AVAILABLE RECORDS -
>>>

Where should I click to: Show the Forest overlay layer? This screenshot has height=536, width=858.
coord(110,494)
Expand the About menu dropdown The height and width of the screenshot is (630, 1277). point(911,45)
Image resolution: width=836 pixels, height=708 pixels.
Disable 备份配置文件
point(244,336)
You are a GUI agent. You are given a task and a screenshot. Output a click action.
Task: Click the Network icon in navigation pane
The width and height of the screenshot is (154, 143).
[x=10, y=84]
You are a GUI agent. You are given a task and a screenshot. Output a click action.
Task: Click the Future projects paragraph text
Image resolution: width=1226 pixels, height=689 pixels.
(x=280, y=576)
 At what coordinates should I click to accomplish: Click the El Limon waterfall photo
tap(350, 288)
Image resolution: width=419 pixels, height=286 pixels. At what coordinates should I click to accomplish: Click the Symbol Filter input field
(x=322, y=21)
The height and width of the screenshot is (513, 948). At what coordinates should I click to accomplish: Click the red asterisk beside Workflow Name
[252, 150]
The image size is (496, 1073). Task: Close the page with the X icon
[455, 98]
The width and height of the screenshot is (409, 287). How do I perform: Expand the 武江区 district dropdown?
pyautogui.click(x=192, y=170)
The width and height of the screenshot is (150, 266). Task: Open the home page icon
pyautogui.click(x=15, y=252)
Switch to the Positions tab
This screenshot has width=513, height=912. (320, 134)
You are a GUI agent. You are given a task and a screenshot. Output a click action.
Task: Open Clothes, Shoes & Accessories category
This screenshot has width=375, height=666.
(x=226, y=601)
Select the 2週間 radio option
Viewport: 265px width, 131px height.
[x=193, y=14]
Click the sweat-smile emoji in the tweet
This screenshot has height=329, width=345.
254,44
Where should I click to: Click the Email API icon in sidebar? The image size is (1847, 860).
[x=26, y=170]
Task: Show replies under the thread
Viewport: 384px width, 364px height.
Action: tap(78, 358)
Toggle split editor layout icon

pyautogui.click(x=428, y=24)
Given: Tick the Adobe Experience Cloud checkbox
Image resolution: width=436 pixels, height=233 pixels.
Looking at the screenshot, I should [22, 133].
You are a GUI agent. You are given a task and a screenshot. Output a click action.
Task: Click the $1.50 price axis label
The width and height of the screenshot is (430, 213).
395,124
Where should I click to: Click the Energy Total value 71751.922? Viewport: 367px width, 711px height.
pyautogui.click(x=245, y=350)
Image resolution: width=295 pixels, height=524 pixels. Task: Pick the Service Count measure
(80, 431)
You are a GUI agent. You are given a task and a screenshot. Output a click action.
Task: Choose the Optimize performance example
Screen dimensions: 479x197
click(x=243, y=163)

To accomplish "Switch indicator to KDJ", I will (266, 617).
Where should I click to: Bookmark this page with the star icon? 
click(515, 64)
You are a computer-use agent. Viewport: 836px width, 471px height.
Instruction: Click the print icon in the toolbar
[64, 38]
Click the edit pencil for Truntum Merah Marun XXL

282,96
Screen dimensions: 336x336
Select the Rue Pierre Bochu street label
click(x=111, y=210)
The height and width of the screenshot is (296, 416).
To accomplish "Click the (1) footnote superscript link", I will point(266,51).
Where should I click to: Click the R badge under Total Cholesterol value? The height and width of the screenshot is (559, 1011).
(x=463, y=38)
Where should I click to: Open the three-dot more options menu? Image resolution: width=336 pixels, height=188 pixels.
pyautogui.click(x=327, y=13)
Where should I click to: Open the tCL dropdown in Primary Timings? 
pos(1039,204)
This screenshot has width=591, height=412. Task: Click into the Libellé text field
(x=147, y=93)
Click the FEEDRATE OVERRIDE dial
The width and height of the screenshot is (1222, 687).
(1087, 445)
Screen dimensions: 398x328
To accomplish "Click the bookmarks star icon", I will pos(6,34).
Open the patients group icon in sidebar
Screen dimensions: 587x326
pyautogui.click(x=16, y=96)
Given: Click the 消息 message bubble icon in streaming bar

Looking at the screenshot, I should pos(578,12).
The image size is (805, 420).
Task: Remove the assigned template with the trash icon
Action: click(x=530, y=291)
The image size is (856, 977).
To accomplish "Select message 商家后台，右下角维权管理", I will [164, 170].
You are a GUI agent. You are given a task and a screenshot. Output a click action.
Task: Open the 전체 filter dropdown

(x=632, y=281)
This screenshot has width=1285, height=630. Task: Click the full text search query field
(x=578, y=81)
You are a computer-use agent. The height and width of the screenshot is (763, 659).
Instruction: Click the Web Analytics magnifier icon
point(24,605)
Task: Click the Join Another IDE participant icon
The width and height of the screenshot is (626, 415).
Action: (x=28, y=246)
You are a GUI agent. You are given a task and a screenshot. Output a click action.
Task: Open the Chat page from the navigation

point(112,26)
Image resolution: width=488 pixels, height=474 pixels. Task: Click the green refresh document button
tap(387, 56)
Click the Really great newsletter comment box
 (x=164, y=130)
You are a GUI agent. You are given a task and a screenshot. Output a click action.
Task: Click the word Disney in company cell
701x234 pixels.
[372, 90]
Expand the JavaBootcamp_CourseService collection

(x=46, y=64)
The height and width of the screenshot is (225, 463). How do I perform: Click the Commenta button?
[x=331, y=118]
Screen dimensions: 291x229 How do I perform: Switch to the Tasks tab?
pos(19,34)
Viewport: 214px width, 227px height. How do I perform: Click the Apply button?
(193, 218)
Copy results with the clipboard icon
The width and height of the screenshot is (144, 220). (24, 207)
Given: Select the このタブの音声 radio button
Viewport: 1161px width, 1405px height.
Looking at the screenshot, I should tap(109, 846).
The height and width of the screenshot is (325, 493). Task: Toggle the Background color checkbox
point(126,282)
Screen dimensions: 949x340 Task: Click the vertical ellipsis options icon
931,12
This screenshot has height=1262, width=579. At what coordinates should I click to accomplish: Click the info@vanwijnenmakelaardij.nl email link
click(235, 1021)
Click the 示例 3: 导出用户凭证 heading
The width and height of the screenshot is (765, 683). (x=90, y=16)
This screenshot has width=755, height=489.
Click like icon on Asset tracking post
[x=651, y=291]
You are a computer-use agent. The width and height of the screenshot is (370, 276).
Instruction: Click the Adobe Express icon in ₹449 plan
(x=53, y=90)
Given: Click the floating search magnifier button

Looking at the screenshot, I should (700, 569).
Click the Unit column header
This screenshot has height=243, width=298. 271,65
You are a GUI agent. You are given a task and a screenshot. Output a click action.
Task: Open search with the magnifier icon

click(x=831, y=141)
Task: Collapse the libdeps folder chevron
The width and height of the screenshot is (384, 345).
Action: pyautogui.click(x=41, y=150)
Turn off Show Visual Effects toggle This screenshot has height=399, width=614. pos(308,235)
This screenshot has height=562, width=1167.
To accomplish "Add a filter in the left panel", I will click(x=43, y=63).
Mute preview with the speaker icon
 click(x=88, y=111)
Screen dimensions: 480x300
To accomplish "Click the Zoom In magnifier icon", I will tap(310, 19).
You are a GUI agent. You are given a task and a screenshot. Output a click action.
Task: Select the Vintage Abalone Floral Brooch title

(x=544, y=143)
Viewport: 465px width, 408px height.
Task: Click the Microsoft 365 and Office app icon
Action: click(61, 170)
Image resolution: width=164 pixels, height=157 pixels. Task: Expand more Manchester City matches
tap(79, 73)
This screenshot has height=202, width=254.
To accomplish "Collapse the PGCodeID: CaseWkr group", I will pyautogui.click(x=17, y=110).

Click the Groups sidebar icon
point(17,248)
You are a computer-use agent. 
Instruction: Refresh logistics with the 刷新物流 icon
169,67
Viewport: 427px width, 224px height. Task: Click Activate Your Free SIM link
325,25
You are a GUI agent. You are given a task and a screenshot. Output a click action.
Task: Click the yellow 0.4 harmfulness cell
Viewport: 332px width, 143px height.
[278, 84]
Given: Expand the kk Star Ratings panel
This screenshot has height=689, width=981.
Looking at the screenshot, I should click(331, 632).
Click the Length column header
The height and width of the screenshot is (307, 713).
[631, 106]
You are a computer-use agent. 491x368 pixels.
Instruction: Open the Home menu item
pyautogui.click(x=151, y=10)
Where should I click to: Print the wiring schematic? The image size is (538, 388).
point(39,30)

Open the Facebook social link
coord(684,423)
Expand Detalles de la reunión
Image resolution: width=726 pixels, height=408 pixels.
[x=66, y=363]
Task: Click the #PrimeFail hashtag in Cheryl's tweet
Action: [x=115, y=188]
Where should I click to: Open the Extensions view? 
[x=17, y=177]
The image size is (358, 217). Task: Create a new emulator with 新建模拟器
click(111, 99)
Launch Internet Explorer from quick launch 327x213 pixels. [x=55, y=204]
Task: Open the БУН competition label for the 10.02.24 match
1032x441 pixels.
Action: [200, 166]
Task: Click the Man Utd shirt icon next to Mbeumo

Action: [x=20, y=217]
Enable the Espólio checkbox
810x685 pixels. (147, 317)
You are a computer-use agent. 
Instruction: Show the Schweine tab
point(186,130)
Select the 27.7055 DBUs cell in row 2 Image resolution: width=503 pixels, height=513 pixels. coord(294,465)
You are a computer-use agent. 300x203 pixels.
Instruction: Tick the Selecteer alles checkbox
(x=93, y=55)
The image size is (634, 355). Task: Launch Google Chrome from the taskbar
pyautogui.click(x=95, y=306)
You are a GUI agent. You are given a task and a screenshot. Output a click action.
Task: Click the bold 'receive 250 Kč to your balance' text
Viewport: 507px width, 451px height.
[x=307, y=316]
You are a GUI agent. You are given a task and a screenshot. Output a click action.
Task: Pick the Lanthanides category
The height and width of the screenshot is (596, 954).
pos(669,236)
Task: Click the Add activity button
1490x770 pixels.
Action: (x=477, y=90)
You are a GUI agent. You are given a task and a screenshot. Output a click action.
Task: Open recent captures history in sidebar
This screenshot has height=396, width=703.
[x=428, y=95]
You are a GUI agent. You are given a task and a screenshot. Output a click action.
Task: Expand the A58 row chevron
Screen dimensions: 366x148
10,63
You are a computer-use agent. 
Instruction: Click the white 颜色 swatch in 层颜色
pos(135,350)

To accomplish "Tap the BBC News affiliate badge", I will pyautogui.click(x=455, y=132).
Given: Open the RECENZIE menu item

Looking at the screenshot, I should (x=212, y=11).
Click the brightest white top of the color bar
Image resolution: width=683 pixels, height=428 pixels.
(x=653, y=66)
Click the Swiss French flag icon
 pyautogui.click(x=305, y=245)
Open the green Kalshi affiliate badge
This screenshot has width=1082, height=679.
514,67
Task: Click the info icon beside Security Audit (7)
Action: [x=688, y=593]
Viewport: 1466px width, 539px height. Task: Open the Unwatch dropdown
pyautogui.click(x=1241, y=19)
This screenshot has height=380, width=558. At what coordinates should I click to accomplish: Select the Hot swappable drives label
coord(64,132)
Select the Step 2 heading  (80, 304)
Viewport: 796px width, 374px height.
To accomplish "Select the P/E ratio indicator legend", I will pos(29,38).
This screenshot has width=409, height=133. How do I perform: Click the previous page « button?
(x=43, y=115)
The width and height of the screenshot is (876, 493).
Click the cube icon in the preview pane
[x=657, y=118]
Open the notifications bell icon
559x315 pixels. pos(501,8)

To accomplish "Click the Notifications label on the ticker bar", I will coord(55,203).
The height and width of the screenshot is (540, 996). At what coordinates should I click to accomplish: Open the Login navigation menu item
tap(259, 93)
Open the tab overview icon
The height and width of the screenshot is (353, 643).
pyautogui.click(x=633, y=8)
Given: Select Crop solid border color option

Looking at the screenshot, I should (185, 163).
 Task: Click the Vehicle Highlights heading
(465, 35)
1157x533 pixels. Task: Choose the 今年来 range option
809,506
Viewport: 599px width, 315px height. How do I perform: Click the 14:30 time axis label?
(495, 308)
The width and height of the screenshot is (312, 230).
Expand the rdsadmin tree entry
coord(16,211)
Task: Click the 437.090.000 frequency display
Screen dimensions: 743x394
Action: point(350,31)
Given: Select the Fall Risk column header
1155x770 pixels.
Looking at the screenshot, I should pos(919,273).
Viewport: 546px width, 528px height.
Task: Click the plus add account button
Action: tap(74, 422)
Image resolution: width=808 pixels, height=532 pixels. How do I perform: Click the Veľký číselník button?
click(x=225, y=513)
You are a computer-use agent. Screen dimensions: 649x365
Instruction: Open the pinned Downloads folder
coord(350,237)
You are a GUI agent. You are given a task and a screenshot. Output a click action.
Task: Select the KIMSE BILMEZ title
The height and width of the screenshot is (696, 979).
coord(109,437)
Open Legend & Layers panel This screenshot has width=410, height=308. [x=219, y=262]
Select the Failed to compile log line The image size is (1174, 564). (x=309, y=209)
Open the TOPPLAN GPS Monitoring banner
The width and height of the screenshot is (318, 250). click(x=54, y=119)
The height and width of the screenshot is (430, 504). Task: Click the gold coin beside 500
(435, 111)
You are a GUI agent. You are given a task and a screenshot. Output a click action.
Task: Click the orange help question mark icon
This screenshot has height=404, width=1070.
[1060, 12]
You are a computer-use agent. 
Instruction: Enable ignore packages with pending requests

<<<

WORK INSTRUCTION - Among the records above, only the lines between the line holding "You are a computer-use agent. The width" and the line holding "Task: Collapse the libdeps folder chevron", inclusive, are to be output, exactly as written.

ANSWER TO THIS PROBLEM -
You are a computer-use agent. The width and height of the screenshot is (370, 276).
Instruction: Click the Adobe Express icon in ₹449 plan
(x=53, y=90)
Given: Click the floating search magnifier button

Looking at the screenshot, I should (700, 569).
Click the Unit column header
This screenshot has height=243, width=298. 271,65
You are a GUI agent. You are given a task and a screenshot. Output a click action.
Task: Open search with the magnifier icon

click(x=831, y=141)
Task: Collapse the libdeps folder chevron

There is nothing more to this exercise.